I confess that I don’t understand all your poems and that some work better for me than others. I think that’s true of all poets, even my favorite ones like you. Hey, we’re never going to please everyone. But the important thing is to keep on trying to take your poems to new places. And did you ever! Your poems defied classification. As one New York Times writer wrote of you, “Only a very foolhardy critic would say what any Simic poem is about.” So I’ll just mention a couple of my favorites.
I am so glad I finally got to hear you read at the University of Arizona Poetry Center, in 2018. It was a huge crowd and I was sitting way in the back. Your voice was not what it used to be, and I had difficulty hearing your words. As you read, you would often smile and wisecrack at many of your poems. Even when I couldn’t hear them I smiled and laughed with you.
I just reread this untitled prose poem from your collection The World Doesn’t End, and I never grow tired of it. That first sentence cracks me up every time.
We were so poor I had to take the place of the
bait in the mousetrap. All alone in the cellar, I
could hear them pacing upstairs, tossing and turn-
ing in their beds. “These are dark and evil days,”
the mouse told me as he nibbled my ear. Years
passed. My mother wore a cat-fur collar which
she stroked until its sparks lit up the cellar.
I see you dedicated this book to Jim Tate. You were certainly kindred souls, though your styles were vastly different. And both of you fought the good fight in writing and publishing prose poetry, even when many insisted it’s just prose and not real poetry. Apparently those who chose this collection for the Pulitzer disagreed. That’s another thing I’d like to thank you for, in giving me the courage to write prose poems of my own and to challenge those who still seek to put limits on what a poem can or should be.

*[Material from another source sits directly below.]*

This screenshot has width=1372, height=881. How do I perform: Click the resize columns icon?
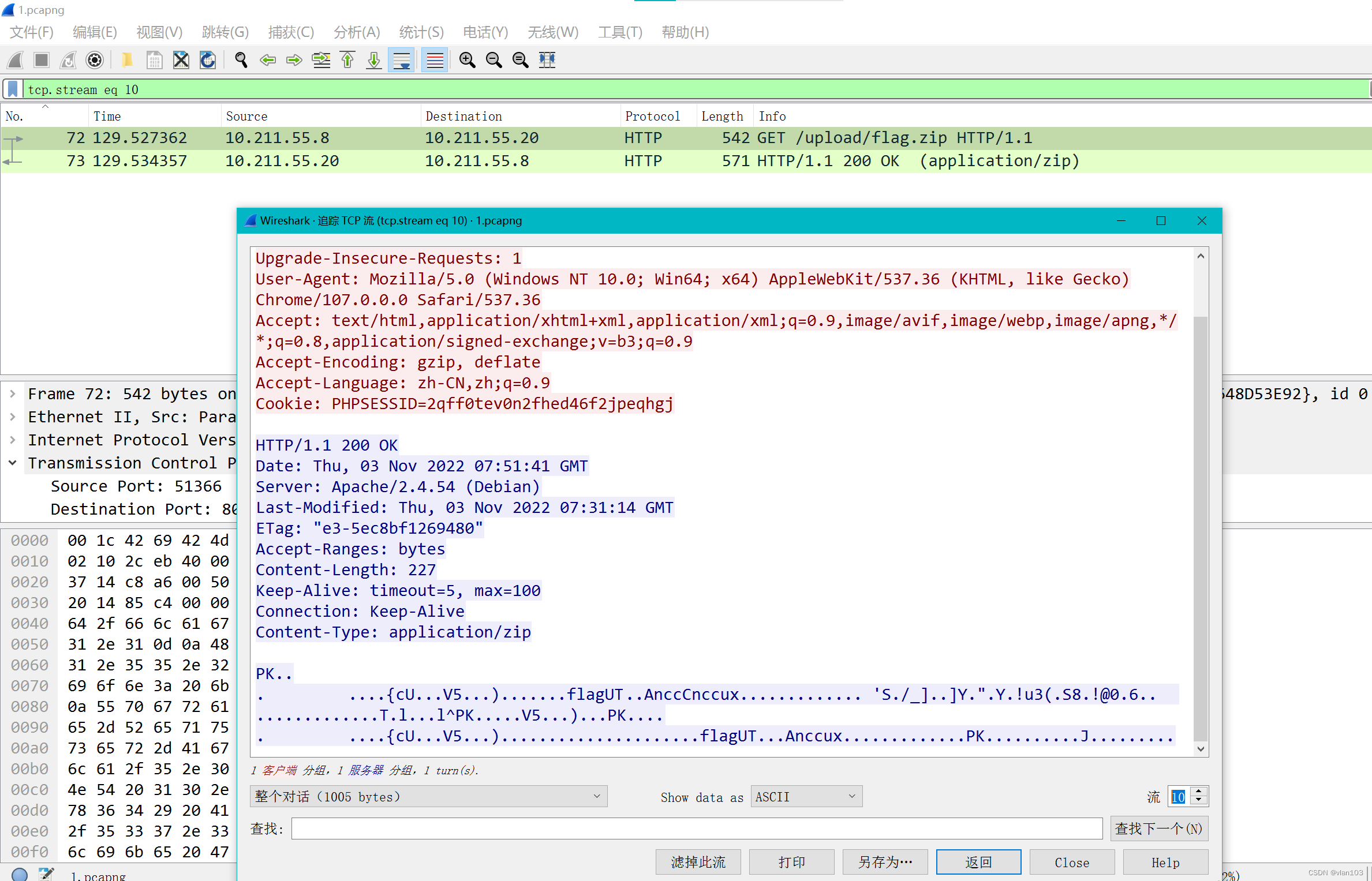pyautogui.click(x=547, y=60)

I’ll end here with this enigmatic micro poem which I think best reveals your indefinable style and character. Every time I wake up at three and look at my clock, I think of you. Thanks a lot!
THE VOICE AT 3:00 A.M.
Who put canned laughter
Into my crucifixion scene?
At first i wondered whether the mother in the cat-fur collar was the mouse’s mother or the writer’s mother. Then I realized that the lack of quotes on the last sentence made it the writer’s mother. But I wish it were the mouse’s mother, that would be more fun.